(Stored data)

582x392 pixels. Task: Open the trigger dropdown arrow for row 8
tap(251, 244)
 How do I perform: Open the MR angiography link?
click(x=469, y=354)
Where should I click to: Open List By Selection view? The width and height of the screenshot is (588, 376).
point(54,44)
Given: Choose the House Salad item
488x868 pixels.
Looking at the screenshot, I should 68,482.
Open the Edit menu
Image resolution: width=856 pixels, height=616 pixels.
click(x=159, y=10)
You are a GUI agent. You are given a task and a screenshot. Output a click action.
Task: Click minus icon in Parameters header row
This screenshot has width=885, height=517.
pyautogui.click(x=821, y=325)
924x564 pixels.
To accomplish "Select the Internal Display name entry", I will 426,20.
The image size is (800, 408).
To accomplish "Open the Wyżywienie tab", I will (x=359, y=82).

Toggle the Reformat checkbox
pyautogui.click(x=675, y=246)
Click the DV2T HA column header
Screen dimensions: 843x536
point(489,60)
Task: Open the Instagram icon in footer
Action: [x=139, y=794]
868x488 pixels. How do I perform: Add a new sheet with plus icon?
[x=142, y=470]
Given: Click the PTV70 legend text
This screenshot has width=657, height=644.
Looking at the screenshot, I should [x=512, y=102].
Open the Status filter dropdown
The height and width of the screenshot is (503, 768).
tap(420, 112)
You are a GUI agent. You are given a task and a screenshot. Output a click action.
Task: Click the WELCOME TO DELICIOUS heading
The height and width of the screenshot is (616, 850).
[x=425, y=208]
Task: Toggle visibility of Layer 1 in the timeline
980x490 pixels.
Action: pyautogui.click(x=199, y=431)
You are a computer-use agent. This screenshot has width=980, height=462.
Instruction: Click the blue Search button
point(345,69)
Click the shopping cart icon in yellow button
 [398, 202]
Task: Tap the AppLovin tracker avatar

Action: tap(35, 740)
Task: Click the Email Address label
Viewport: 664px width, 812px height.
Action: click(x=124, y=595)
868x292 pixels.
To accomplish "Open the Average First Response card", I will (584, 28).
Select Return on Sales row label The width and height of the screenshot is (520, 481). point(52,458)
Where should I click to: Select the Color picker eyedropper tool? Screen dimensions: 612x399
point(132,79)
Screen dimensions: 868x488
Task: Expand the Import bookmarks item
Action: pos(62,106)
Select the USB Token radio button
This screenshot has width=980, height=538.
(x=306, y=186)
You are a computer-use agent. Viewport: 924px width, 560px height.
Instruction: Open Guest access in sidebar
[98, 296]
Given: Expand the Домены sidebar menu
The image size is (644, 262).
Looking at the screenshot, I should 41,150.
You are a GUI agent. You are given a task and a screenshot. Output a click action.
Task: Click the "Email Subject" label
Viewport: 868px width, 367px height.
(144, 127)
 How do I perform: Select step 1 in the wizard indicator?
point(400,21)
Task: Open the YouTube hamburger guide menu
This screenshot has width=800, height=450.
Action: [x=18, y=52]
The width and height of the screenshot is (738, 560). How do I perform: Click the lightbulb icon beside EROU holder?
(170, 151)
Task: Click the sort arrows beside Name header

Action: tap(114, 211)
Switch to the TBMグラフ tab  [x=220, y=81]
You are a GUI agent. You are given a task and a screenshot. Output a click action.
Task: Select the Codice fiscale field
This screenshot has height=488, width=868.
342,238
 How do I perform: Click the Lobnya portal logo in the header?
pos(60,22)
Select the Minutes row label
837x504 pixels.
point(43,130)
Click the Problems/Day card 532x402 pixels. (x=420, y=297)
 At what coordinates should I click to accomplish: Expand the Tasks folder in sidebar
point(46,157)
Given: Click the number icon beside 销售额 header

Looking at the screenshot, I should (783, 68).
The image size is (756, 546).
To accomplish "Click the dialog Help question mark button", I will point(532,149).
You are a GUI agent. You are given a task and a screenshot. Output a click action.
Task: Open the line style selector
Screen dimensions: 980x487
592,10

=== Aim of the exercise ===
Within the data above, how many lines contain "menu"? Respond with the tally alone.

=== Written solution ===
3